Interestingly, the books of the Bible are not arranged chronologically. That can bring a certain degree of confusion to someone just getting started in the searching the Scriptures
process. So, it’s helpful to know that the Bible is arranged more like a buffet of meal options, where soups and salads are in one section, the main course meats and sides follow along in another section, with fruits, breads, and savory desserts coming closer to the end of the long, scrumptious buffet. Another way to understand it, as Chuck Swindoll suggests, is that “the Bible is put together much like a newspaper . . . all the news stories are placed in one section, the sports reports and statistics are put in another section, the business or lifestyle stories are grouped together in yet another section, and the want ads in another.”[ref]Charles R. Swindoll, Searching the Scriptures: Find the Nourishment Your Soul Needs
(Carol Stream, IL: Tyndale House, 2016), 4.[/ref]
Likewise, in the Bible, the Old Testament opens with a section of books marking periods of ancient history—from Genesis to Esther.
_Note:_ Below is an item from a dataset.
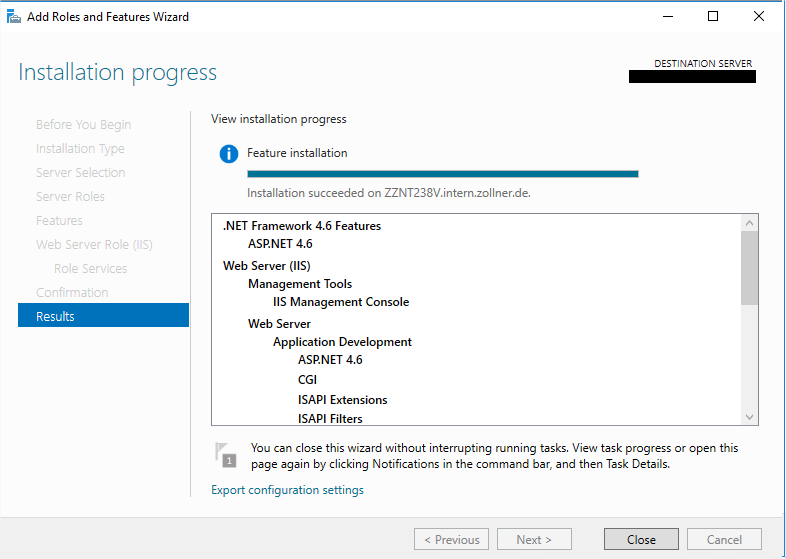
Task: Minimize the Add Roles wizard window
Action: coord(666,16)
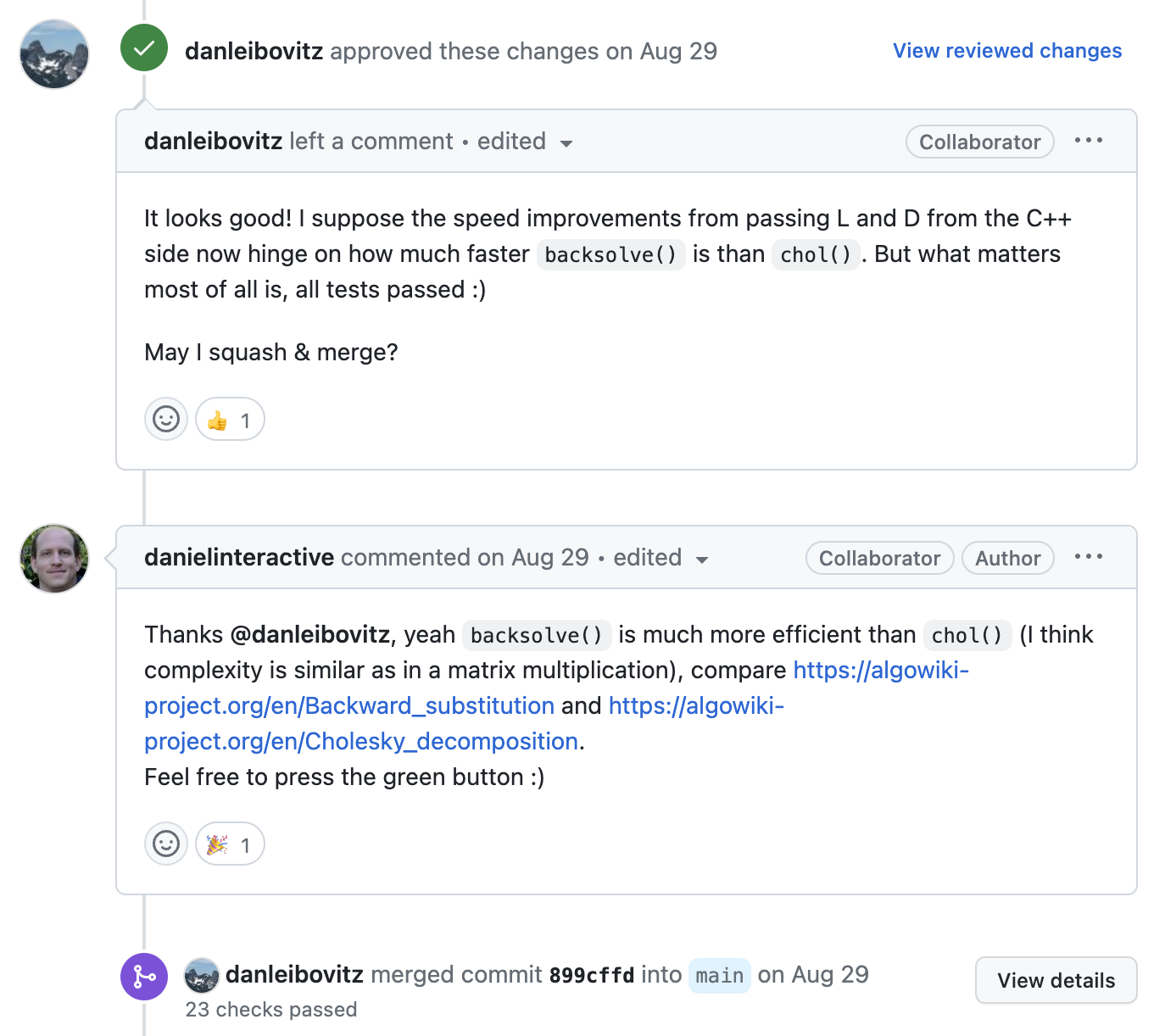Open merged commit 899cffd
Viewport: 1165px width, 1036px height.
tap(591, 976)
Following that group are the books of poetry and songs—from Job to Song of Solomon. The final spread of wonderful offerings in the last part of the Old Testament are the books of prophecy, from Isaiah to Malachi.
Similarly, the New Testament offers a range of savory options that together provide rich and satisfying spiritual meals. The Gospels, which include the books of Matthew, Mark, Luke, and John present the wonderful Good News of Jesus’ life, death, and resurrection, followed by the book of Acts, a marvelous history of the birth and growth of His church (author is Luke).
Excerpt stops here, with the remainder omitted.